-- Data for this task follows --

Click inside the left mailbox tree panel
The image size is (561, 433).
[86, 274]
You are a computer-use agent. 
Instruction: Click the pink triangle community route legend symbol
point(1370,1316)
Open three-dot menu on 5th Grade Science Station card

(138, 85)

-- Data for this task concluded --

What is needed:
What's needed is a word-for-word copy of the lines from the one holding "You are a computer-use agent." through the final line of the data.

Solution to the exercise:
You are a computer-use agent. 
Instruction: Click the pink triangle community route legend symbol
point(1370,1316)
Open three-dot menu on 5th Grade Science Station card

(138, 85)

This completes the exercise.